EXERCISE PROMPT
Render the part of the records that opens with the line containing "Click the Removable" and closes with the line containing "Action: pos(2075,1260)" as a JSON list of strings, one string per line and blank lines omitted. Include both end lines and nothing else.

INFORMATION SUPPLIED
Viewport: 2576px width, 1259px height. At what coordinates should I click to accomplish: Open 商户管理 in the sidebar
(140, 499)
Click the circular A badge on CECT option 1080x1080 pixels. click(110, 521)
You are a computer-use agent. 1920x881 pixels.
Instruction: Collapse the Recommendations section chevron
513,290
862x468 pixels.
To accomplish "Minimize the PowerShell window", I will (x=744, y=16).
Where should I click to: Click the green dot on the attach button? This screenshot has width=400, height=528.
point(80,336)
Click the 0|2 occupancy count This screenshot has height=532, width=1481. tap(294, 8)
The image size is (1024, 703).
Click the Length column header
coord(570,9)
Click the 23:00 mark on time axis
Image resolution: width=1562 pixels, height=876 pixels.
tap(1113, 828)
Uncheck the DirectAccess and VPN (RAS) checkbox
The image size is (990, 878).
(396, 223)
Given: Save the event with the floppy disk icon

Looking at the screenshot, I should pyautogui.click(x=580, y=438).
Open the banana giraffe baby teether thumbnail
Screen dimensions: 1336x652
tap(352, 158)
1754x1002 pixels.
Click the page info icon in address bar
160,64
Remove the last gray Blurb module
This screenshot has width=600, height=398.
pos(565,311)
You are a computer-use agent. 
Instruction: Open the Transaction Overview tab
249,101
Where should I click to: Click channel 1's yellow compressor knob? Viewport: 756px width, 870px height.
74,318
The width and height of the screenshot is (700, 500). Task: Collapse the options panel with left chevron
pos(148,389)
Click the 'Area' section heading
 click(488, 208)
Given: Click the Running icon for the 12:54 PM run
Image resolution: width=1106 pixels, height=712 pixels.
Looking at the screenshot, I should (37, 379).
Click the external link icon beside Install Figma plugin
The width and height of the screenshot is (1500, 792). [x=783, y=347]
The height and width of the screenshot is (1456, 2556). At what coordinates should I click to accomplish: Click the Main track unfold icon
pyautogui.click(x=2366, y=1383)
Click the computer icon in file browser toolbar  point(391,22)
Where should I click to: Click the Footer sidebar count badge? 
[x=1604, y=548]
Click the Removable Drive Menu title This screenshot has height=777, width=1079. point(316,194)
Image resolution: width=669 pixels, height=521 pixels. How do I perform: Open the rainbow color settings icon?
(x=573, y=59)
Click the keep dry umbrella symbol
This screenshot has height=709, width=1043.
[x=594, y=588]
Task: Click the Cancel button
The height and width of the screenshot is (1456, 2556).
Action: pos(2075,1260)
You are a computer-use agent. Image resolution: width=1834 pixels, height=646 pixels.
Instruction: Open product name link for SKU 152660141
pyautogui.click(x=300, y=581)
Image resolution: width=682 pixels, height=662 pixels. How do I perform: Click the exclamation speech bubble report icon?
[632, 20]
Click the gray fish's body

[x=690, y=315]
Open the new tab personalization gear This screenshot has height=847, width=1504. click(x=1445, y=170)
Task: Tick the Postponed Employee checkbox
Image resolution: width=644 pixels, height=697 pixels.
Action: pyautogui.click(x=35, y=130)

FINAL RESULT
[
  "Click the Removable Drive Menu title This screenshot has height=777, width=1079. point(316,194)",
  "Image resolution: width=669 pixels, height=521 pixels. How do I perform: Open the rainbow color settings icon?",
  "(x=573, y=59)",
  "Click the keep dry umbrella symbol",
  "This screenshot has height=709, width=1043.",
  "[x=594, y=588]",
  "Task: Click the Cancel button",
  "The height and width of the screenshot is (1456, 2556).",
  "Action: pos(2075,1260)"
]